If you have made the horrible error of not reading every post here, over at the OG Blog and listening to every Midrats, then you may be new to the issue of being able to reload our warships’ VLS cells forward.
Slowly…a bit too slowly…Big Navy has decided that those people in the 1970s (who still remembered fighting a contested war at sea) might have been right all along. With SECNAV Del Toro’s encouragement, we continue to try to find a way to get the surface force a capability to reload forward.
There is plenty of room on the bandwagon and we’re glad to hoist everyone onboard the reload/rearm party-bus. If you need to catch up, the issue continues to break above the background noise, and WSJ has a very well produced article on it that requires your attention.
However, I got a little bit of an eye twitch at this pull-quote:
Until recently, the Navy didn’t feel much need for speed in rearming its biggest missile-firing warships. They only occasionally launched large numbers of Tomahawk cruise missiles or other pricey projectiles.
Now, Pentagon strategists worry that if fighting broke out in the western Pacific—potentially 5,000 miles from a secure Navy base—destroyers, cruisers and other big warships would run out of vital ammunition within days, or maybe hours.
Seeking to plug that supply gap, Del Toro tasked commanders and engineers with finding ways to reload the fleet’s launch systems at remote ports or even on the high seas. Otherwise, U.S. ships might need to sail back to bases in Hawaii or California to do so—putting them out of action for weeks.
Yes, I am going to do this, and you’re coming along for the ride.
In the name of great Neptune’s trident … THIS IS NOT A NEW REQUIREMENT!!!
My first "…shit, we need to be able to do this…” was during the DESERT FOX strikes against Iraq in 1998. I cannot remember if it were USS Stout (DDG 55) or USS Gonzalez (DDG 66) that we put Winchester on TLAM by the third day…but except for the ships we left on the other side of the Suez (who we would put to good use later), the rest of our TLAM ships and submarines were about done.
The fact we threw away an ability to reload/rearm forward was an old story inside the surface Navy when I picked it up in the last years of the previous century. We had a clunky erector set like contraption that was hard to use and took up VLS cell space, but instead of finding a better way, we just chunked the whole idea, slid in our Jesus Jones CD, and figured we had ownership of the seas until the crack of doom.

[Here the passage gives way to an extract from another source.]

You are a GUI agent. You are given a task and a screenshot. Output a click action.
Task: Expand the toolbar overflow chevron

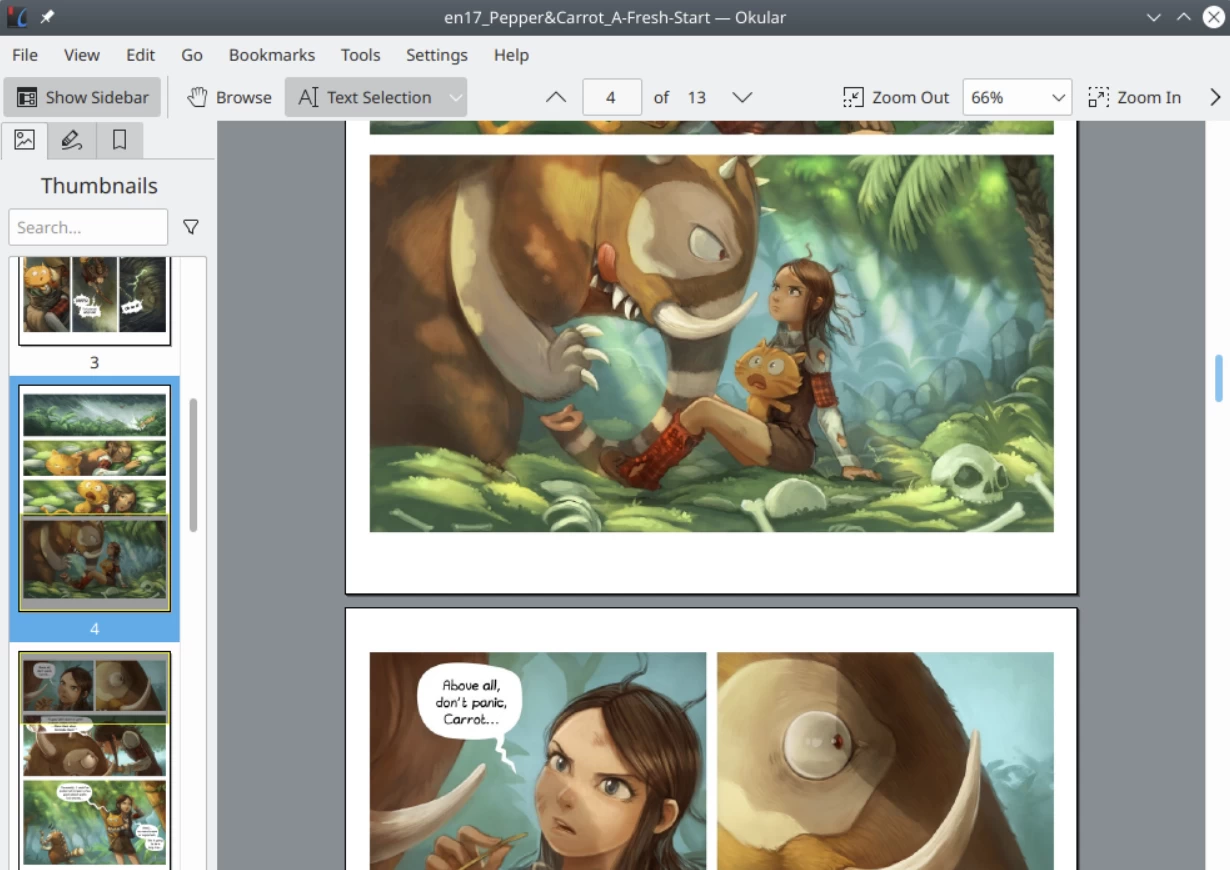pyautogui.click(x=1215, y=97)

There is nothing “until recently” about this. Not to get off topic, but the real story here is why time and again this century’s senior leadership decided it was “too hard” or “too dangerous” while they were in full knowledge not just of the operational experience demanding this capability, but what we discovered over and over again in wargames.
Heck, let’s take a stroll down memory lane from here, X, and the OG Blog.
... but for both surface and sub-surface units, how are our WESTPAC reload ability looking for sustained combat?
As an old TLAM guy who managed to empty every operational TLAM out of one DDG and left a few DD & CG with only a handful of D1 & D2 warhead TLAM left - the inability to reload puts you in a pickle.
OK. I feel better.
We do not need to take a few POM cycles to appreciate the problem some more. This is a decades old requirement screaming for a solution.
More. Now. Faster. Duplicate. Redundant. Fleet wide.
I get so tired of these worn out arguments of the weak and lazy:
The Navy only reloads the launchers from solid ground or in sheltered harbors because it is a delicate operation. Engineers in the 1990s proposed systems for reloading at sea, but available technology wasn’t precise enough to transfer missiles from a platform constantly in motion, such as a ship or floating dock.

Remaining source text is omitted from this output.